I was just checking the releases of the last days on Amazon Music and saw that cover. It looks like a picture from one of these really bad Italian horror movies from the 70s, doesn’t it? I really liked it. On the band’s website, you can find a short interview where the influences of the band are mentioned – not just for their music and lyrics, but also for their look, and their understanding of music itself, and I’m totally with them: You need humor when you fight Eddie as the singer of Iron Maiden, or when you’re down on your knees in a guillotine waiting for being decapitated as Alice Cooper does it on stage still today. With this kind of humor, I think, you need to listen to The Summoning as well. It doesn’t mean that you as the listener shouldn’t take the music serious, or that the musicians don’t take their music serious.

Alright, with this in mind let’s start to have a look at the album. The Summoning gives us 10 songs and 43 minutes of music. Most of the songs are a little longer than four minutes, but only the first track “Let Sleeping Corpses Lie” is longer than five minutes. All the songs sound quite uniform, so no big experiments or surprises.

We have the humor now, and you remember what I wrote in the beginning about the musicians in the band – there is no drummer! So in all the songs we have the same quite shitty sounding drums out of the box, as well as “oohs” and “aaahs” from the keyboard. This explains the uniform songs as well. You really need a big potion of humor to stand this the whole 43 minutes of the album. Most of the songs also have quite a danceable feel to them, so maybe they also fit to the next tracklist of your local goth-party right between The Sisters of Mercy, The Cure and The Crüxshadows.
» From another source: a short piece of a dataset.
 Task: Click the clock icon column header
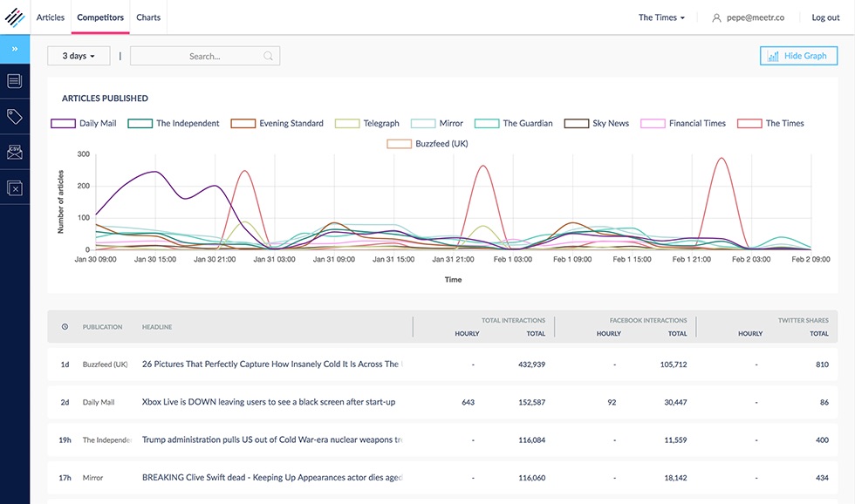click(65, 327)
The titletrack or “Welcome to Darkness” also gives us some retro-synths somewhere between early Depeche Mode, New Order and Kraftwerk. While having a look at the tracks’ names on the album, you may also smile just as I did, because they fulfil every cliché you could have after looking at the cover for the first time.

Don’t get me wrong. It’s no Gothic, it’s still Rock music, but with the flavour of a trashy dark side – from horror movies, cheap novelles and stuff like that. That’s the reason why I think the music should sound cheap and a little shitty as well. It just fits right to the art-concept of the band, it fits to the album’s artwork, and the image they create. So I think everything has been done correctly. I think I understand the band, and I like the way they like to go. Nontheless, the album doesn’t catch me in the end. It’s nothing I could recommened eventually. It’s nice to listen to, but there is no special need to do so, like you don’t need to see every direct-to-DVD/BluRay Horror movie.